We got down to the river on a winding rock path. Halfway down I skittered off the track on the loose shale and hit a cactus. I was lucky! I looked down at my leg. Only one spine stuck out. I pulled the skin, and the spine stayed put. I felt a pain in my leg like toothache. Fortunately, I pulled it out of the bone. The river had a rock shelf to one side, where the water was only about four inches deep, while the rest was quite deep. You could lie in the river to cool off – it was hot. And Pete’s ‘peach bombers’ froze your brain. I still have a picture of Tony ‘walking on water’ – he was on the shelf, with my head sticking above the water level at his feet.

 

The 9mm ammunition was for the Uzi pistol. We had to fire that at the range so the bullets ended up in the earth bank. Once was enough for me - the bullets tore the target in two!

 

Next morning, I was grateful for a bit of advice from Pete.

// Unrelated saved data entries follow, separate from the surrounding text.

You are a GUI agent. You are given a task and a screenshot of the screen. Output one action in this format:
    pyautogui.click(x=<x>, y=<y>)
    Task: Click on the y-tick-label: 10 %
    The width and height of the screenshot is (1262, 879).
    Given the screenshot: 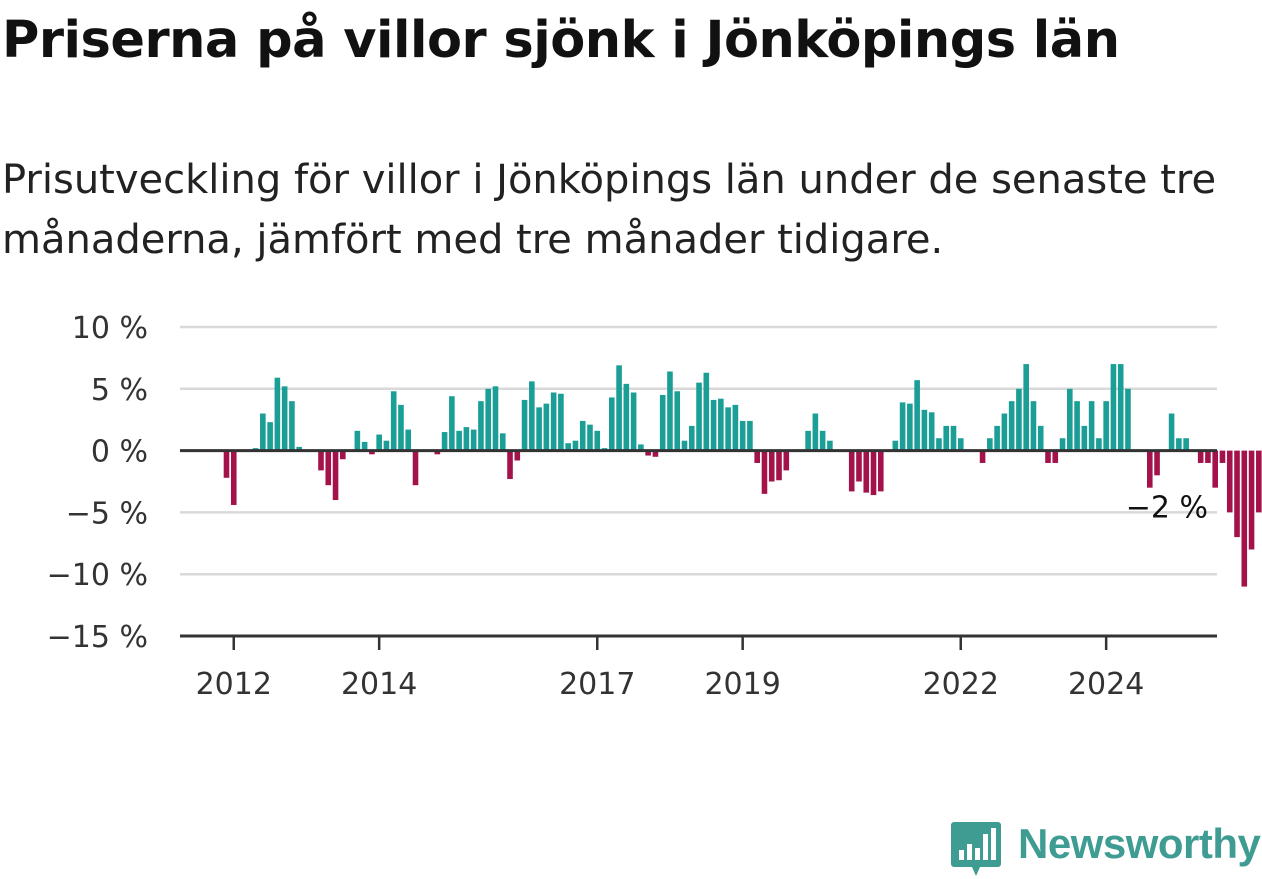 What is the action you would take?
    pyautogui.click(x=110, y=328)
    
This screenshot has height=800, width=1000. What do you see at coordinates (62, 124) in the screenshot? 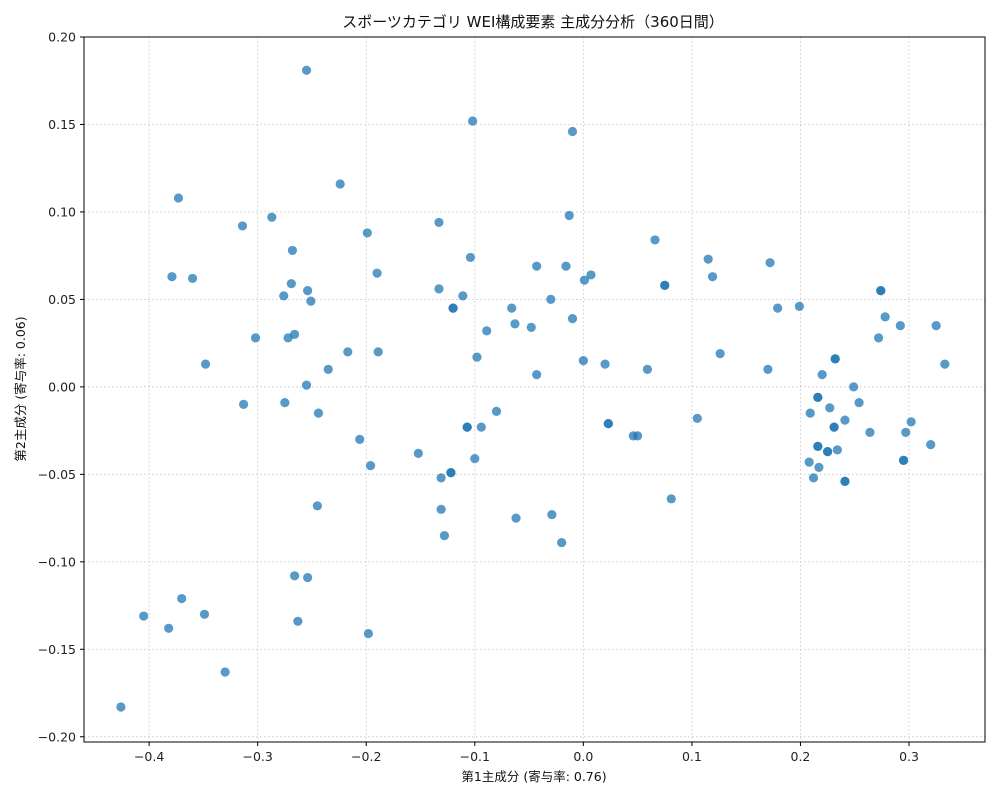
I see `y-tick-label: 0.15` at bounding box center [62, 124].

I tapped my shoes before putting them on, just as he had told me, and a scorpion fell out!

 

On the flight back from the ranch, we stopped to refuel at a small airstrip. Have you seen those American road films? There were two old guys in blue overalls, check shirts, long peaked baseball caps and big bushy beards. They were sitting on an old sofa on a veranda outside the wooden shack with the big store window in front. A sign swung rustily above the door.  Spookily familiar!

 

It must have been this trip when Tony was hit by the flying bug. (No, I mean…). After we had picked him up at Dallas, as we approached the plane, his eyes glazed over. “Mind if I sit in the front, John?” He muttered absently. Next, he was asking Pete any number of questions, then he was trying the controls, then he flew us along for about an hour under Pete’s direction. I think he flew most of the way back, except for take-offs and landings.

 

I didn’t hear from Tony for a while after that trip. One day the phone rang. The familiar drawl at the end of the phone announced Pete. “Hi, John! Thought we’d give you a call. Guess where we are and who’s with me? He and Tony were at the ranch again, with their wives. Tony had been over in the States, got his flying licence, and this time had done all the flying down from Dallas himself. “Bastards!” was all I could say down the phone as they chuckled, knowing what I would have given to be there with them.

 

Still, I learnt how to put salsa on my scrambled eggs at breakfast, a tasty memory of those four days on the ranch.